◆ **Excerpted records**
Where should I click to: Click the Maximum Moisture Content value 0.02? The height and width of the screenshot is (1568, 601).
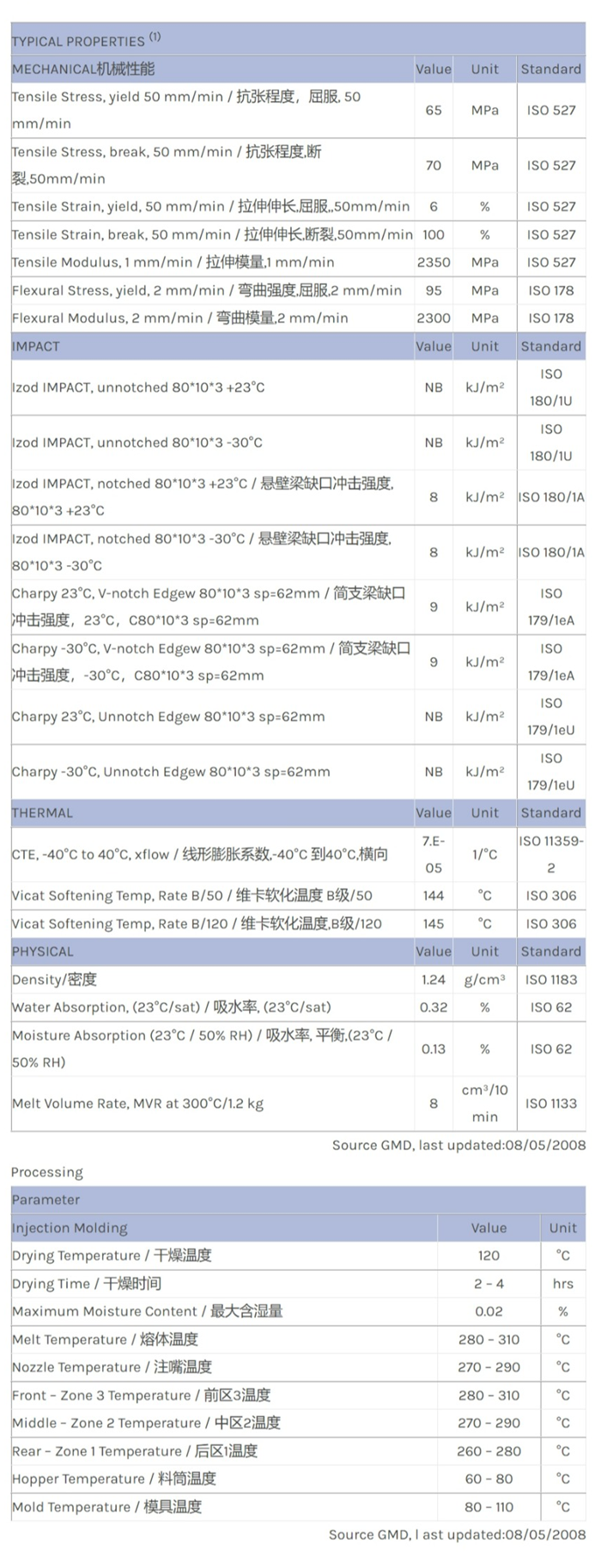coord(489,1311)
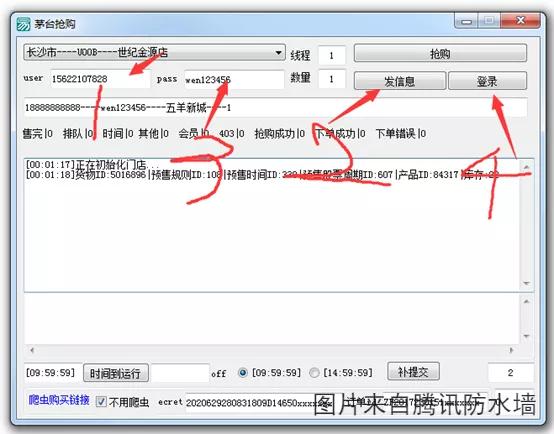Toggle the 不用爬虫 checkbox
The height and width of the screenshot is (434, 554).
pyautogui.click(x=101, y=401)
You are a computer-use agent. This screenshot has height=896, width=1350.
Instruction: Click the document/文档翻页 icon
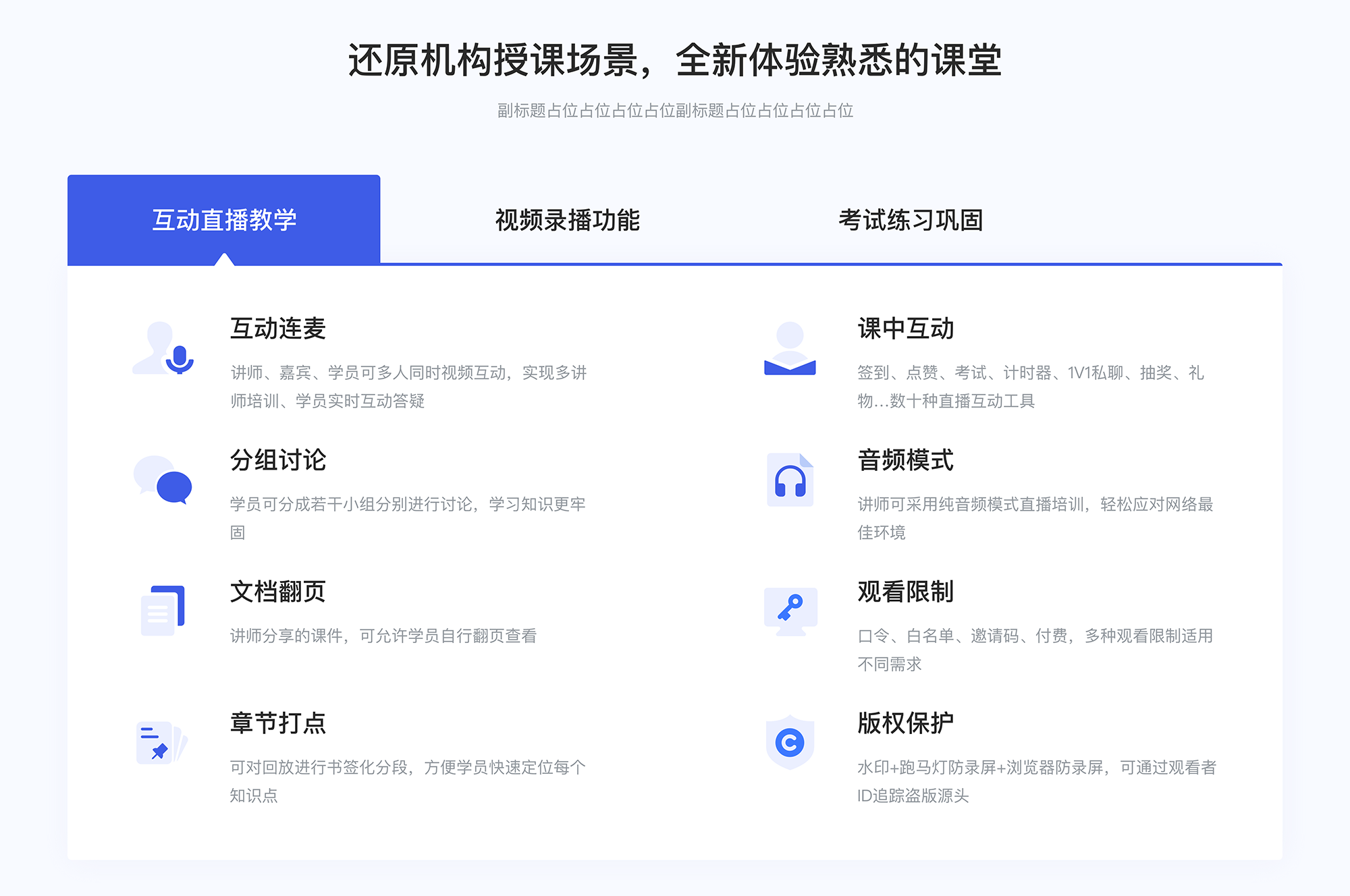tap(160, 600)
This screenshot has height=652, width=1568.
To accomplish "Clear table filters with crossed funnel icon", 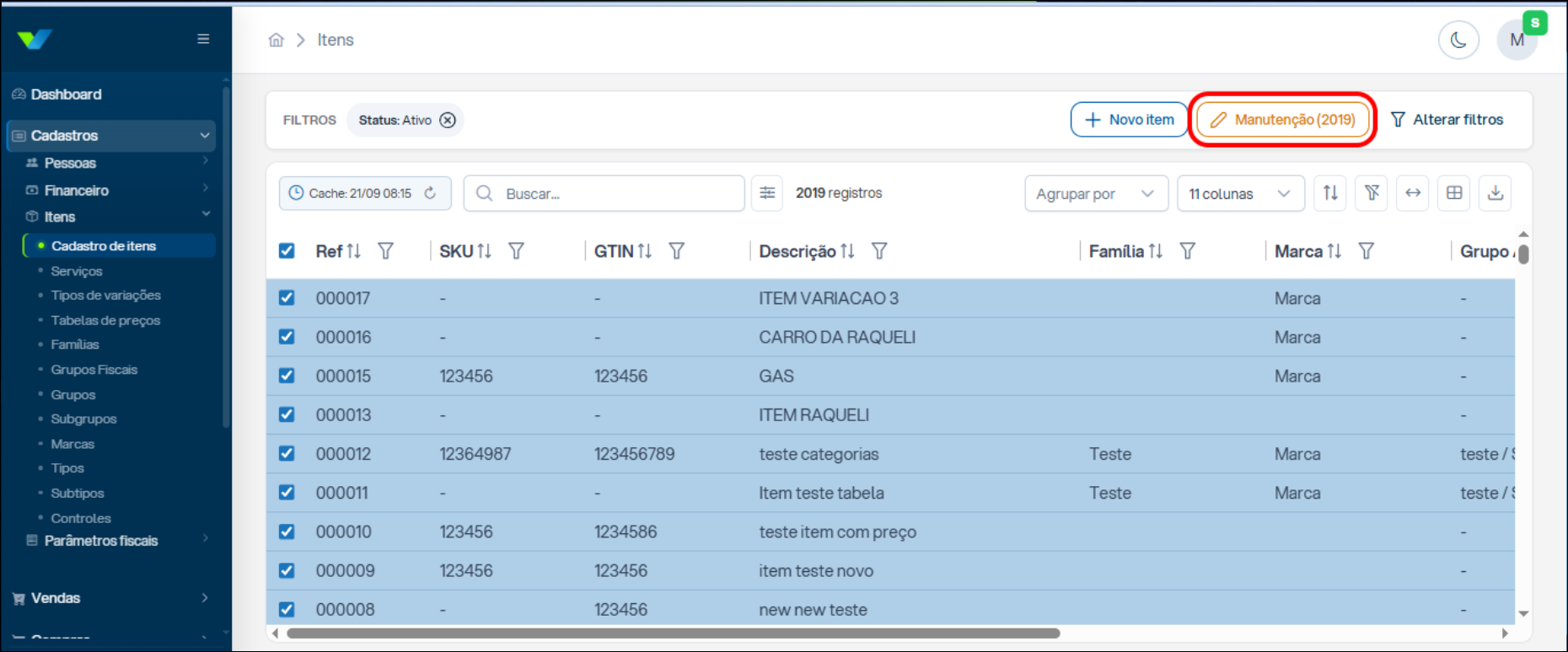I will [x=1372, y=193].
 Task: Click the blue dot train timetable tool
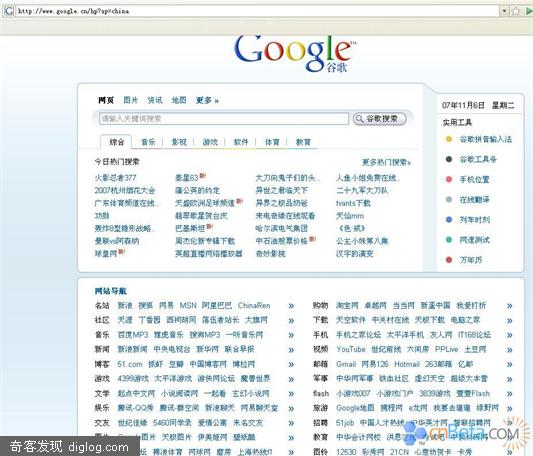click(449, 220)
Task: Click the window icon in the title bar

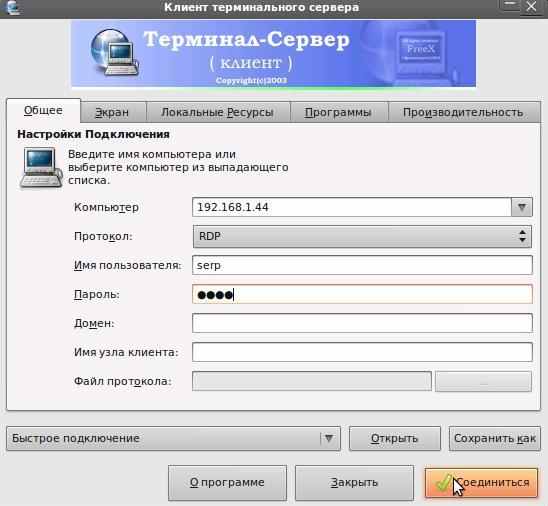Action: pos(12,7)
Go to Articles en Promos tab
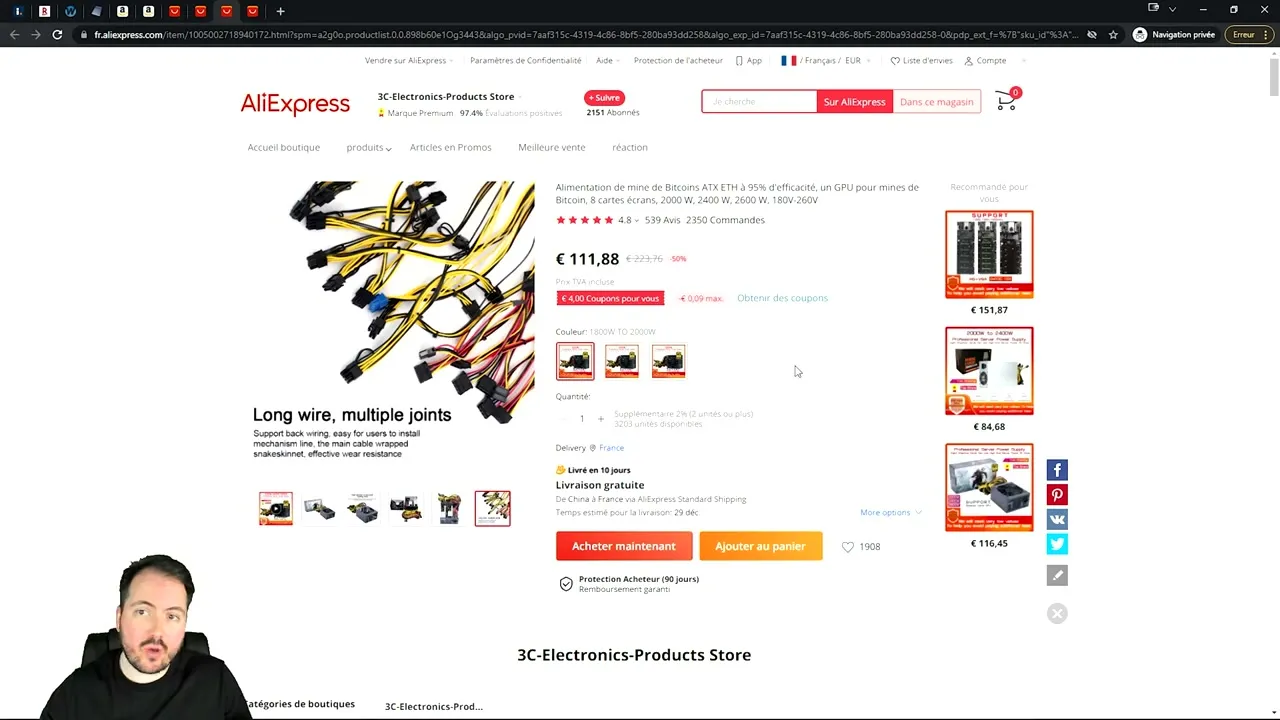 [x=451, y=147]
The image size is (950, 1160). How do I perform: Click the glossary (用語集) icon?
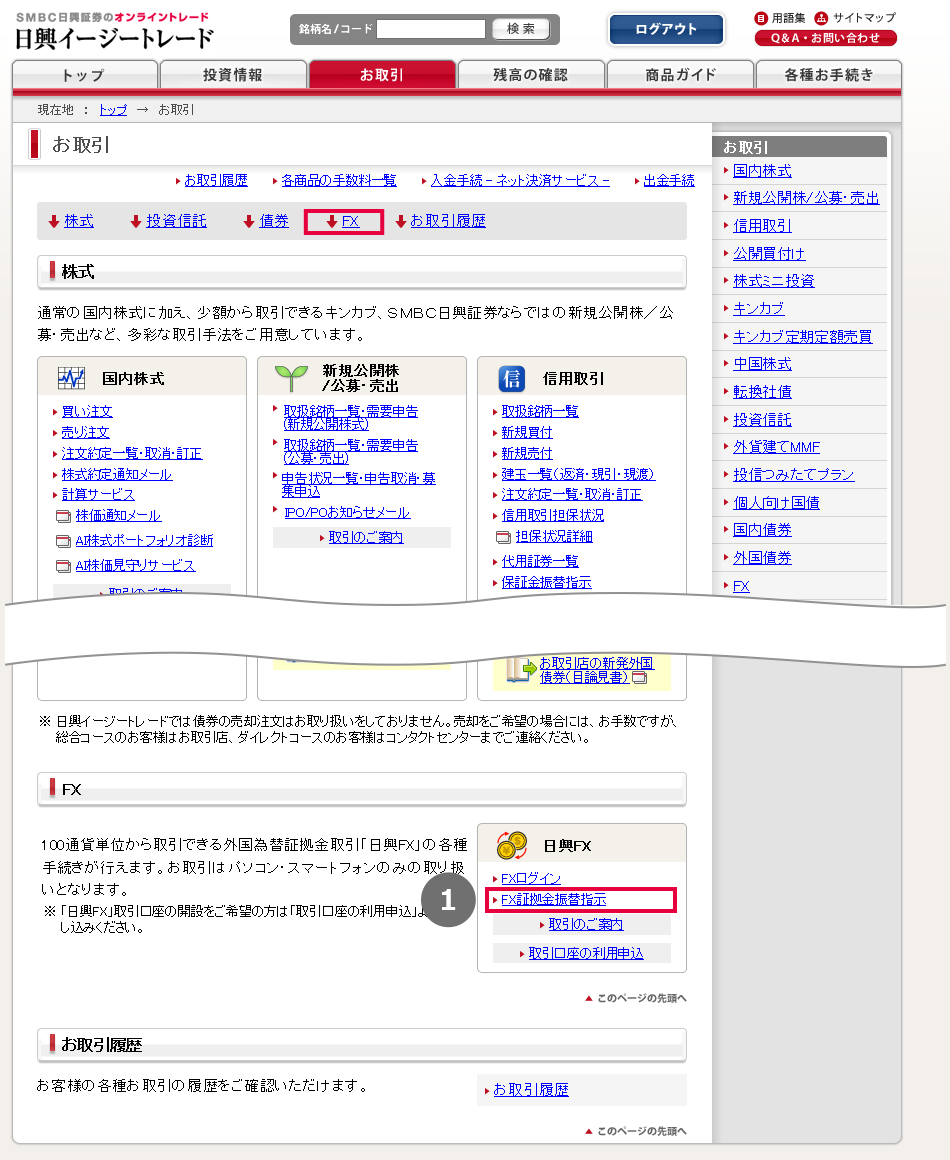[x=761, y=18]
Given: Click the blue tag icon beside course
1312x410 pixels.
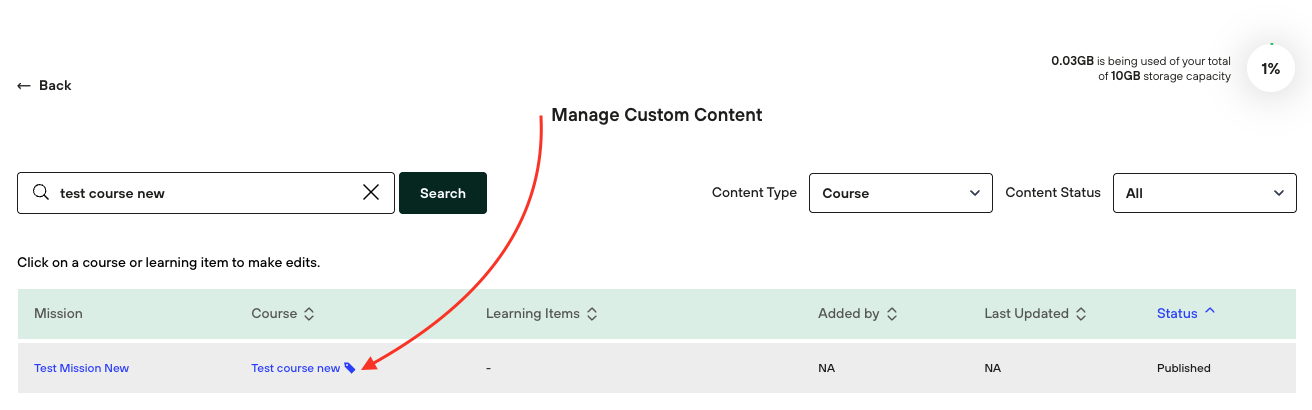Looking at the screenshot, I should click(x=350, y=368).
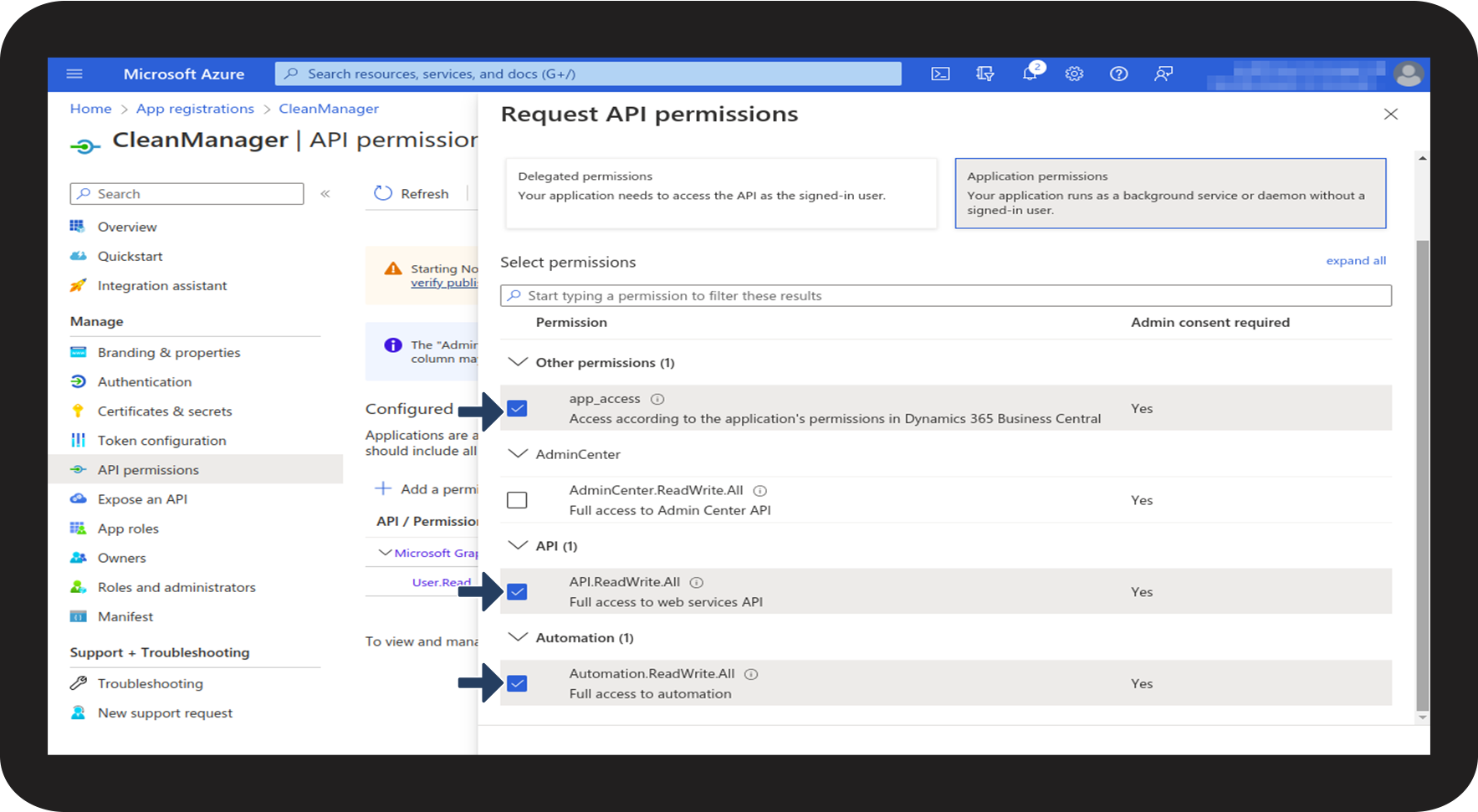Click info icon next to app_access
The height and width of the screenshot is (812, 1478).
pos(657,399)
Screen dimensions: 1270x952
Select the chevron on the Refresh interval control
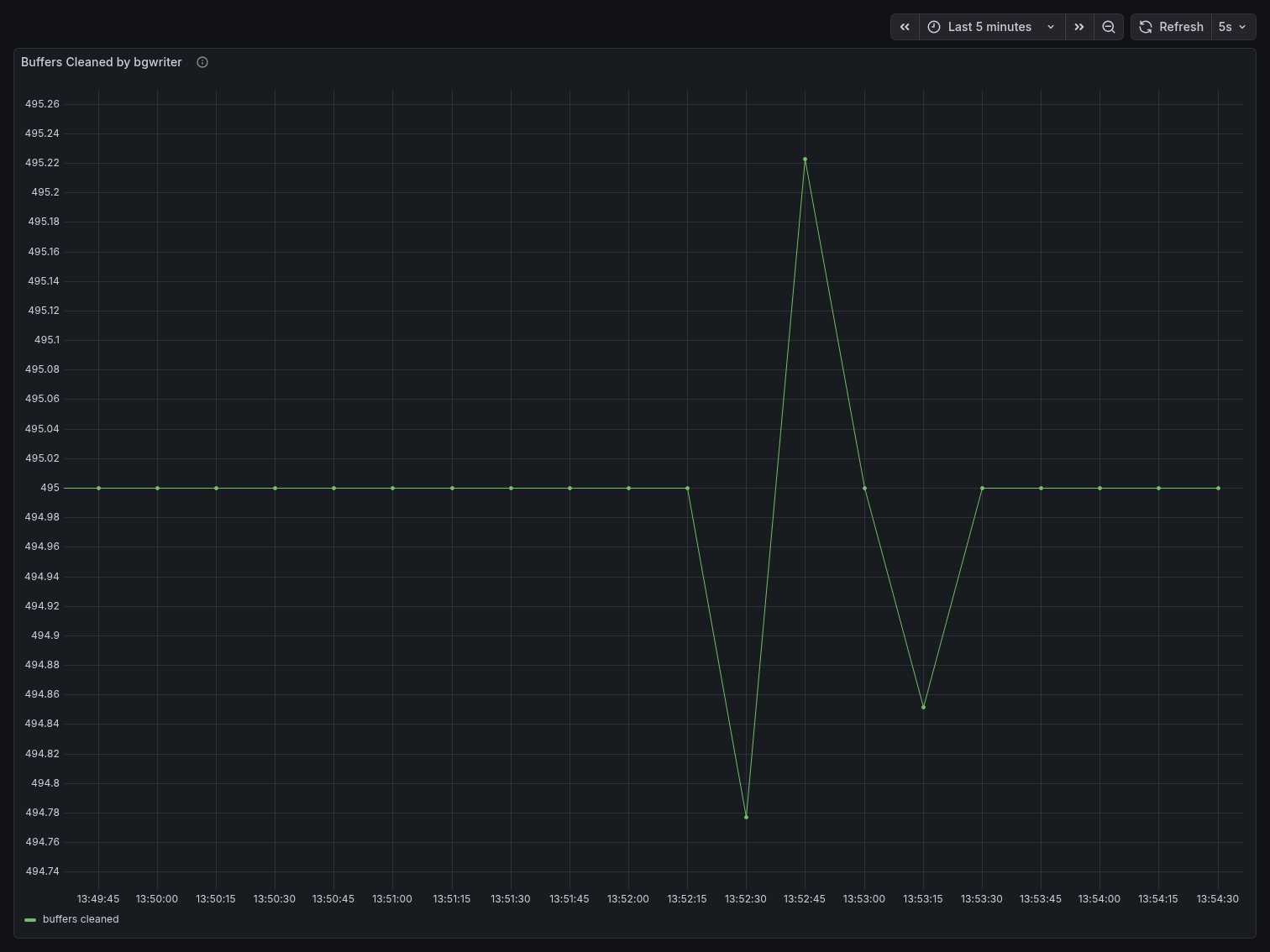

◆ **Aim of the exercise**
Working from the records above, find how many lines contain the string "This" and answer with the bare number.

◆ **Exercise response**
2